Twist controlled Spin-transport across Phosphorene/Nickel (111) Spinterfaces

The electron's spin serves as a crucial information carrier in spintronic devices, which is extremely important for the growth of quantum computing applications, high-density data storage, high-frequency devices, magnetoelectrics, etc. Phosphorene [4], a novel 2D semiconductor, offers significant potential for nanoelectronic, optoelectronic, and spintronic applications due to its inherent bandgap, high mobility, excellent spin diffusion and relaxation time [3], and ambipolar nature. In this study, we explored the transmission probability of spin carriers from a Ni electrode into phosphorene using first principles-based density functional theory (DFT) in conjunction with the non-equilibrium Green’s function (NEGF) method. By increasing the number of phosphorene layers (N = 1, 2, 3) and incorporating a twist mechanism, we significantly enhanced the efficiency of spin injection from Ni to the phosphorene layer. We systematically examined the structural, electronic, and magnetic characteristics of the P/Ni(111) junction. On the Ni surface, the mono-, bi-, and tri-layers of phosphorene exhibited metallic behavior. The electronic bands near the Fermi level varied with the twisted angles and observed ohmic contact between phosphorene and the Ni(111) surface. The majority carrier was spin-down at the Fermi level, with an induced magnetic moment of -0.009 μ_B in phosphorene and an enhanced magnetic moment in the Ni atom. Moreover, the current-voltage characteristics displayed negative differential resistance (NDR effects), with peak-to-valley ratio (PVR) and sharpness factor (S_E) varying with the twisted angle.

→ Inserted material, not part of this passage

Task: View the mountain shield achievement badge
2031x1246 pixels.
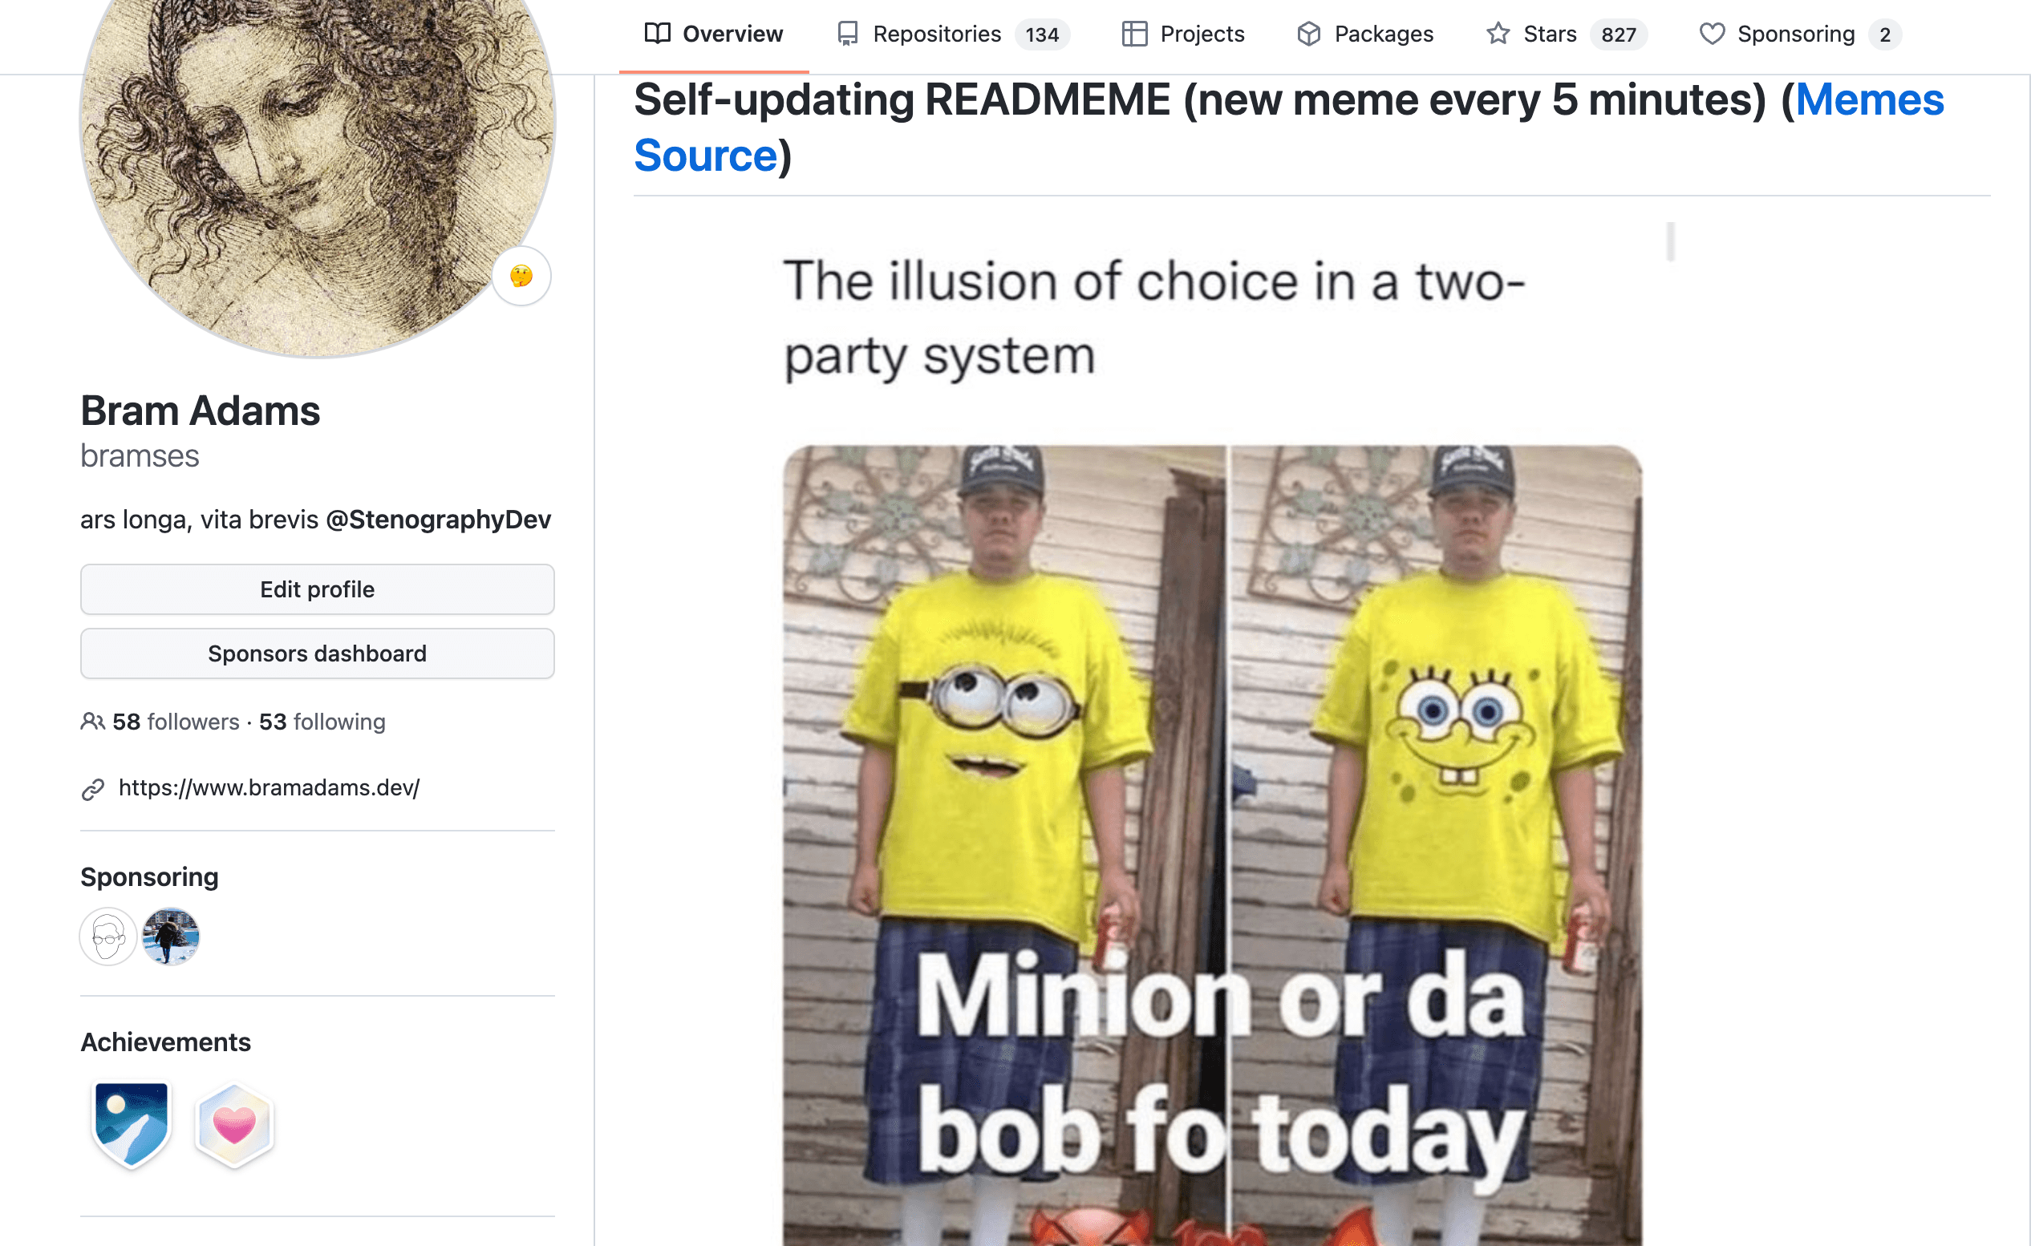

The efficiency of spin injection increased with the number of phosphorene layers, and twisting modified the spin injection efficiency, resulting in an increase of up to 60%. These findings offer valuable theoretical insights into the transmission of spin carriers within phosphorene layers on a magnetic substrate, suggesting a novel approach for designing spintronic devices utilizing phosphorene.